Treatment targets in systemic lupus erythematosus: biology and clinical perspective

Abstract

Systemic lupus erythematosus (SLE) is a complex disease characterized by numerous autoantibodies and clinical involvement in multiple organ systems. The immunological events triggering the onset and progression of clinical manifestations are also complex and multi-step, including breach of tolerance in the adaptive immune system, amplification of autoimmunity through innate and adaptive immune system dysregulation, and end-organ damage. Studies of murine genetic manipulations and human risk variants have provided important clues to the cellular and molecular pathogenesis of SLE, operating at multiple of these steps.
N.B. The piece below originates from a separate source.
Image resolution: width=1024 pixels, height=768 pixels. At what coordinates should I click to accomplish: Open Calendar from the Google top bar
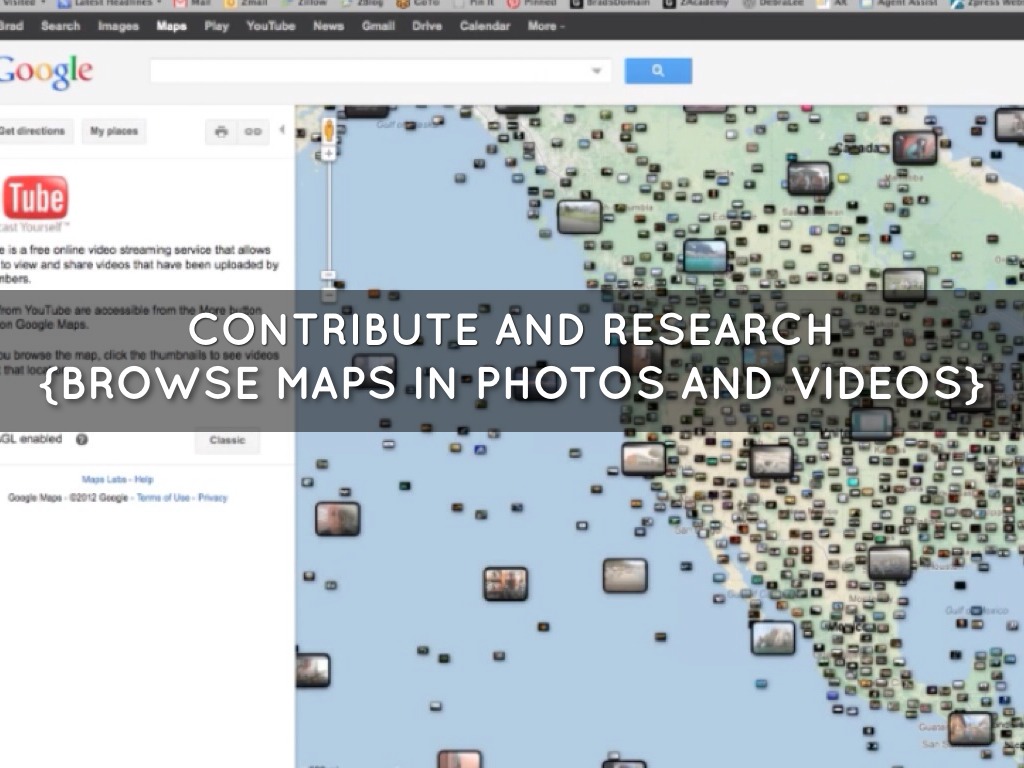tap(485, 26)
The breakdown of B-cell tolerance is probably a defining and early event in the disease process and may occur by multiple pathways, including alterations in factors that affect B-cell activation thresholds, B-cell longevity, and apoptotic cell processing. Examples of amplification of autoimmunity on the adaptive immune system side include disturbances in B-cell/T-cell collaboration. B cells can also amplify innate immune cell activation via antibody-dependent and antibody-independent mechanisms. Indeed, one of the key amplification loops in SLE is the activation of plasmacytoid dendritic cells via autoantibodies and RNA-containing and DNA-containing immune complexes, which act as Toll-like receptor ligands, stimulating the secretion of large quantities of IFNα. A more recent link between the innate and adaptive immune system in SLE includes the neutrophil, which can be primed by interferon and autoantibodies to release neutrophil extracellular traps as an additional source of immunogenic DNA, histones, and neutrophil proteins. The innate immune system activation then feeds back, driving autoreactive B-cell and T-cell survival and maturation. This self-perpetuating disease cycle creates the opportunity for targeted treatment inventions at multiple steps.

Figure 1

Pathogenesis-driven biologic targets in systemic lupus erythematosus. The three stages in disease development include breach of tolerance in the adaptive immune system (loss of tolerance in B cells and T cells), amplification of autoimmunity through innate and adaptive immune system dysregulation, and end-organ damage. Examples of genetic predispositions (exclusively mouse; blue) at each stage are shown. Disturbances in innate and adaptive immunity in the middle panel contribute to both emergence and progression of disease. NETosis of neutrophils and production of autoantibodies by plasma cells (PC) leads to interferon (IFN) production by plasmacytoid dendritic cells (pDCs). Potential treatment targets are shown. Antibodies against B-cell surface antigens such as CD20 and CD19 can cause death of B cells. Antibodies against other B-cell surface molecules, such as the inhibitory receptor CD22, are alternative targets for both inhibition of B cells and induction of cell death. Inhibition of co-stimulation is another approach; for example, monoclonal antibodies against CD40 ligand or CTLA4-Ig block co-stimulatory signals, thus inhibiting B-cell activation, but also T-cell activation. B-cell survival can be inhibited via monoclonal antibodies against the cytokine B-cell activating factor (BAFF; belimumab) or other approaches to disrupting the BAFF receptor family. The possibility of interfering with other pathways such as Toll-like receptors (TLRs), IFN, and other cytokines with inhibitors and causing direct PC and pDC effects with proteasome inhibitors is also suggested. CD40L, CD40 ligand; mDC, myeloid dendritic cell; NET, neutrophil extracellular trap.